Election Year Slows Down the Hudson Valley Real Estate Market

By   |     |  Hudson Valley Real Estate Market

A little over two months out from the presidential election and the political climate is far from normal. The same goes for the housing market.

Those macro impacts cannot be avoided for both home buyers and sellers right now. Most people are pausing their searches entirely until things settle down after the election. That, coupled with an already stressed-out market already due to the still-remaining impacts of the pandemic and a worsening housing crisis, is creating a lot more pressure in the region.

While that pressure is leading some people to continue their all-cash offers, others are waiting it out until either after the election or after the winter entirely. There is a continuous lack of inventory and high demand. Meanwhile, realtors are gearing up to see what the impact of the National Association of Realtors settlement will be.

“The latest is that the market has been very quiet,” says Richard Stoll, Associate Broker at TKG Real Estate, who sells on both sides of the river, focused on Greene, Sullivan, and Ulster counties.

Election Year Impacts

“Election years are typically an unusual market,” says Stoll. “The more unsure people are about the future, the more social and psychological unrest that people are experiencing, the fewer people get into the market, both as sellers and buyers.”

Stoll anticipates that as soon as the election is over, even as quickly as the next day, the market is going to bounce back and make way for the winter. Although winters are usually slower times in the housing market, during election years it looks different.
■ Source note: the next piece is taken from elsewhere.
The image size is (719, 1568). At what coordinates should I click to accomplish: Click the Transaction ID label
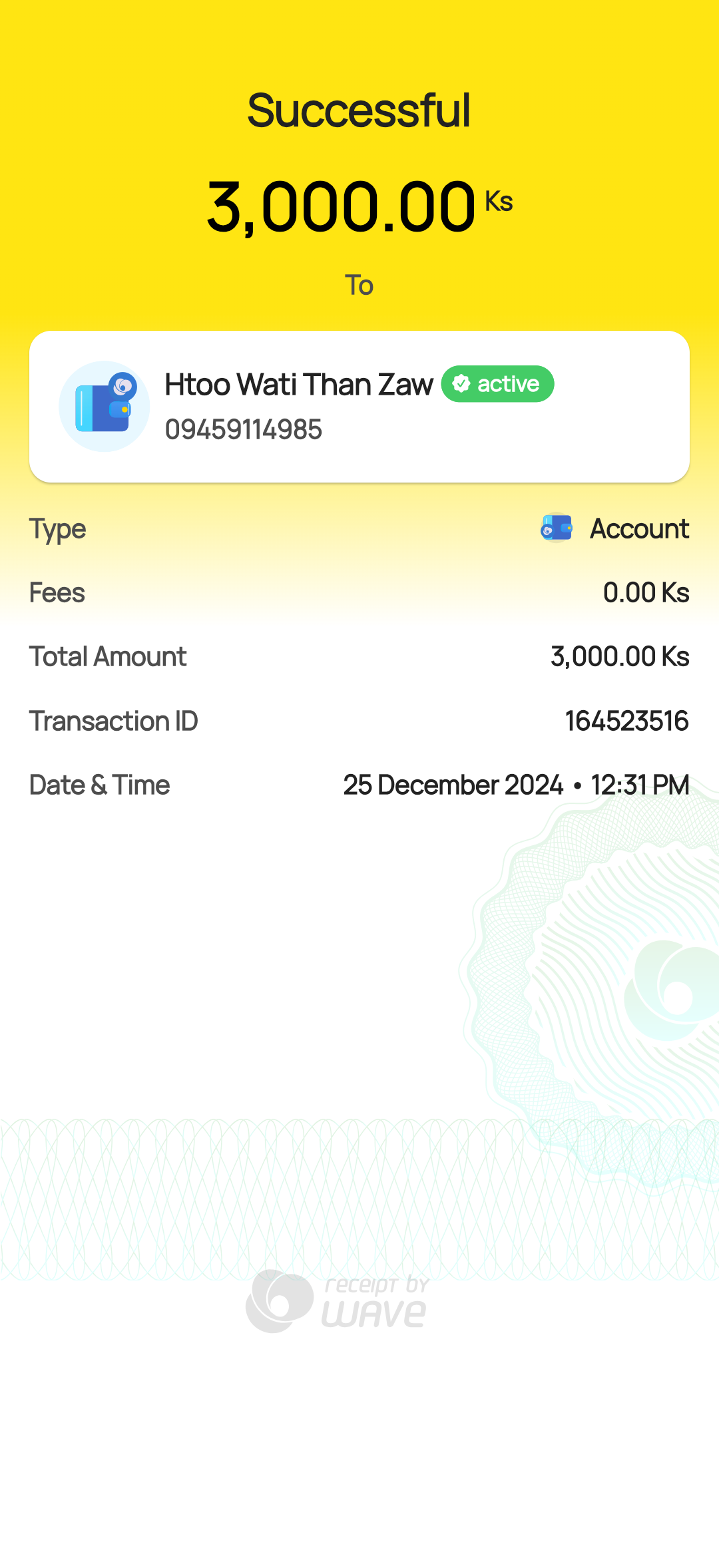[114, 721]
The realtors we spoke with predict there will be more action between Thanksgiving through early March than usual.

“It doesn’t matter who wins,” says Stoll. “The uncertainty will be gone and with interest rates coming down, we’ll get people willing to get into the market.”
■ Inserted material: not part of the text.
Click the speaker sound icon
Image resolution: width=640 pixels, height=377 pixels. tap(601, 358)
Sandi Park, real estate broker at Coldwell Banker Realty and Global Luxury and founder of Hudson Valley Nest, is noticing the same change in the market due to the election year.
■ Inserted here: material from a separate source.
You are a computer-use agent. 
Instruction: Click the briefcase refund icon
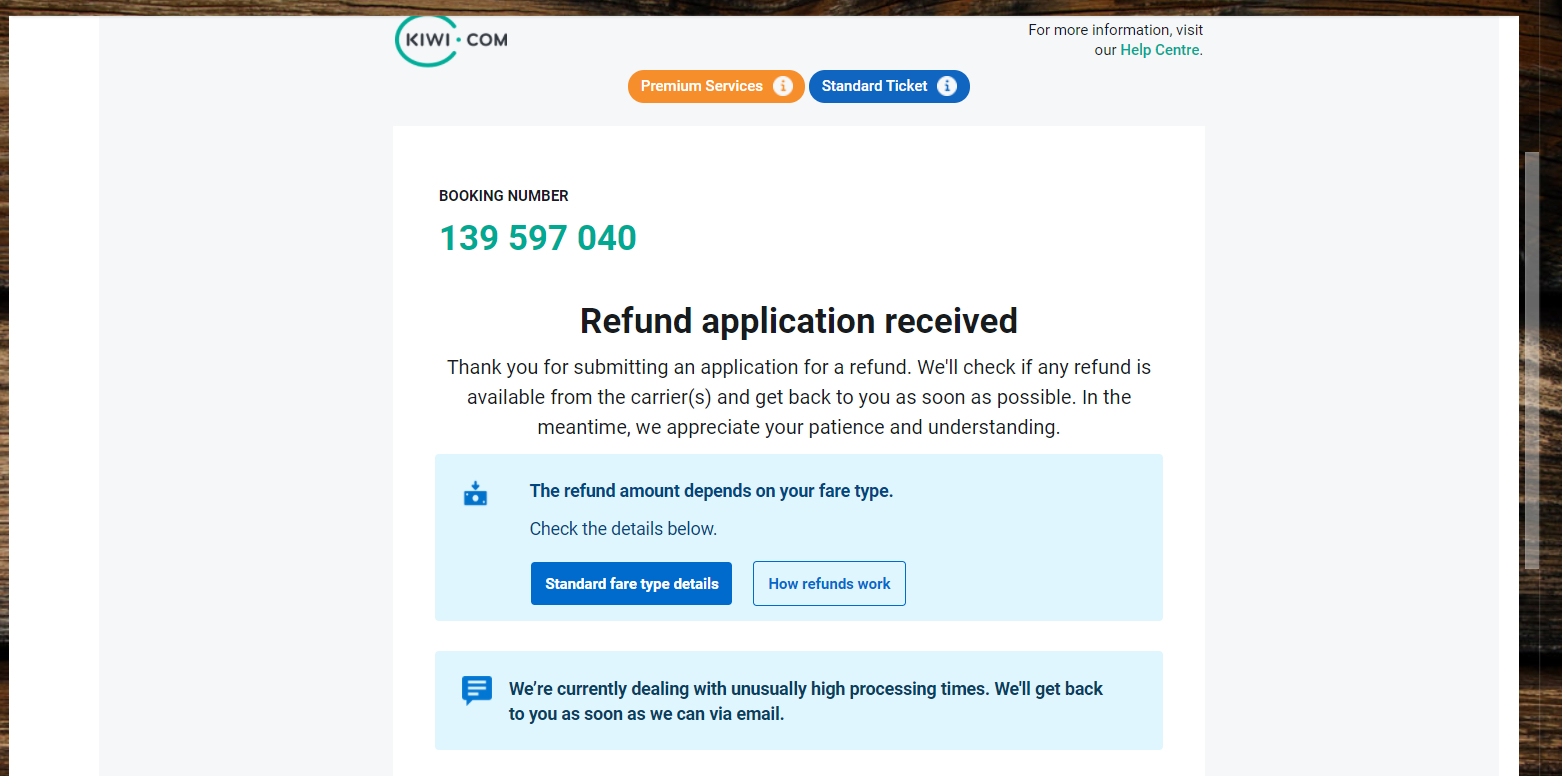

“Any election can breed uncertainty,” says Park. “People tend to feel less confident making large purchases, and a house definitely falls into that bucket. So you do see people start to pull back a bit. The frenzy doesn’t exist anymore.”

The Low Mortgage Conundrum

The frenzy is certainly dying down across the region. Hudson Valley Pattern for Progress’s most recent report doubled down on what we’ve been seeing for quite some time: People are not moving. “Homeownership has increasingly sprinted away from the middle class in the Hudson Valley,” says Adam Bosch, president and CEO of Newburgh-based think tank Hudson Valley Pattern for Progress.

The report found that the housing availability and affordability crisis is deepening, affecting would-be homebuyers across a wide spectrum of incomes. “There’s a clog in the pipe,” says Bosch. “The pipeline would be: You leave home for college, maybe live for a few years in an apartment, you get a spouse, and then you reach that first rung of the ladder of home ownership. That continuum is now clogged. It’s clogged at that graduation part from rentals to homeownership.”

Stoll is seeing the increased stagnation himself too, largely from people who currently have extremely low mortgages. If they decide to upgrade or move, they’re swapping a mortgage rate of around three percent and doubling it, if not more.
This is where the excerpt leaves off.